The deployment of sensor nets and satellite imaging systems and increases in the resolution of these imaging systems has resulted in the capture of an enormous amount of raw data. This data, combined with the increasing availability of computing power, leads in turn to mountains of data resulting from analysis. The demand for data storage and management systems has never been greater. At the same time, it isn't enough to simply store data and retrieve it: it must be made available to partners in collaborative projects, optimized for speedy access in different geographic locations, cataloged with descriptive information for easy retrieval, and made available to computation jobs running on the Grid.

Building on the availability of high-capacity storage systems and networks, the Grid community has produced a set of components for working with and managing data on the Grid.

Related solutions: The Solutions section of this website provides examples of these components being used in scientific projects.

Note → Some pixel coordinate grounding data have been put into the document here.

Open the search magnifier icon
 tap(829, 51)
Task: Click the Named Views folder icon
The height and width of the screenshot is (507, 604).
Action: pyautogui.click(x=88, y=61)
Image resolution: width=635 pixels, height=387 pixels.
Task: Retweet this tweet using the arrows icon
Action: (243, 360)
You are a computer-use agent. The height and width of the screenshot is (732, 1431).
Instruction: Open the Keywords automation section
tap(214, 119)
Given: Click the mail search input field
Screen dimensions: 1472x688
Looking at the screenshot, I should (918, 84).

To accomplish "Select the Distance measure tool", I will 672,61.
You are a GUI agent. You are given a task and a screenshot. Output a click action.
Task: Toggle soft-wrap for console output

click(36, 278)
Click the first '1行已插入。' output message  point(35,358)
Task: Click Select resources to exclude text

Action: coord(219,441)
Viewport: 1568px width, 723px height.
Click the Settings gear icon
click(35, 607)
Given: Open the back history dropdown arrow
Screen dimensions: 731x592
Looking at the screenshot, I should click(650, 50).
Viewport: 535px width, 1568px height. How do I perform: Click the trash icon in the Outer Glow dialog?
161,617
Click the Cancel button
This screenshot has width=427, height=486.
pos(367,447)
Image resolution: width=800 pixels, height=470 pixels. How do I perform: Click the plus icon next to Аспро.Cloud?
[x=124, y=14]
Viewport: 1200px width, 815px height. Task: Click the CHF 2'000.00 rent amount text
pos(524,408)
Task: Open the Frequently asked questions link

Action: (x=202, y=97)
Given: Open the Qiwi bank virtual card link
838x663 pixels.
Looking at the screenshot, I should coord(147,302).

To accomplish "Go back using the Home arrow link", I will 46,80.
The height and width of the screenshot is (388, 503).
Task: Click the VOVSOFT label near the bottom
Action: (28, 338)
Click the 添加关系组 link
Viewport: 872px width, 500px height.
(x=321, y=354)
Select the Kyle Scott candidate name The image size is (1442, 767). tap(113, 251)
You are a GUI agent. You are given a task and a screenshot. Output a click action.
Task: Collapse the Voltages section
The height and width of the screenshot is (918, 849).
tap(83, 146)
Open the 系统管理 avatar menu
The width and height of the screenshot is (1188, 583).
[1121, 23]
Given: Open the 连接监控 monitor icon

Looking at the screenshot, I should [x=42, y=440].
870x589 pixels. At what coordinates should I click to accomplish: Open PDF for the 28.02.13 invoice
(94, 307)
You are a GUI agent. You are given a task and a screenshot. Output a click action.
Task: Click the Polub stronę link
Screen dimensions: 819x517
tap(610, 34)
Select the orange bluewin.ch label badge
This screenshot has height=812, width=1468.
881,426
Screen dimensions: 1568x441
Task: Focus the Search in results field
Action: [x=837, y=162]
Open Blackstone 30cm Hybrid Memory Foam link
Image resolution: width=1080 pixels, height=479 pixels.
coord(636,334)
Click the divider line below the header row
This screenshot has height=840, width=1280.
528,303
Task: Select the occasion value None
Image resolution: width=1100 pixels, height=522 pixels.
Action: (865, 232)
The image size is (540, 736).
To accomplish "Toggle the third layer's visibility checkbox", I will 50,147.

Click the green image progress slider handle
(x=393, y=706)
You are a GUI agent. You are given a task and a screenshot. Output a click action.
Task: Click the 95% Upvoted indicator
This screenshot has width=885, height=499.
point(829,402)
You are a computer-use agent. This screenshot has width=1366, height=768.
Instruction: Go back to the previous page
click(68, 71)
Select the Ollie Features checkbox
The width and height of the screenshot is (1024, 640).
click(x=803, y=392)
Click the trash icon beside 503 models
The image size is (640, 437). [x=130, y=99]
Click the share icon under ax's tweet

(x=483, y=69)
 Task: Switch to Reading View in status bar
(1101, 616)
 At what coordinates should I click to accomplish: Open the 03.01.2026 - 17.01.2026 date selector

See especially the Moving Data Fast on the TeraGrid and Large-scale Data Replication for LIGO solutions.

Basic Data Management Mechanisms

Several components in the Grid space are aimed specifically at providing uniform Grid interfaces to various types of data.

  • GridFTP - A uniform, secure, high-performance interface to file-based storage systems on the Grid
  • OGSA-DAI - An OGSA interface for accessing XML and relational data stores
  • Metadata Catalog Service (MCS) - A stand-alone metadata catalog service with an OGSA service interface

Components for Moving and Transferring Data

These tools specialize in moving and transfering data between Grid systems. Each tool meets specialized application or user needs and some also provides interfaces to specialized storage systems.

  • globus-url-copy - A command-line tool for requesting GridFTP transfers
  • Reliable File Transfer (RFT) Service - An OGSA service that allows clients to request data transfers and then "disconnect" while the transfer takes place
  • UberFTP - A text-based interactive client for GridFTP
  • GSI-SCP/SFTP - Popular OpenSSH tools that support Grid authentication

Components for Optimizing Data Access

These tools help optimize the use of storage systems for specialized user communities.

  • Replica Location Service (RLS) - A distributed mechanism for keeping track of the locations of replicated data on a Grid
  • NeST - A "storage appliance" that provides remote access to local data when computation jobs are running
  • DataCutter - A system that uses data filters and streams to segment datasets in efficient ways on a Grid

Note: The Chimera virtual data catalog described in the Computation section is another component related to this area.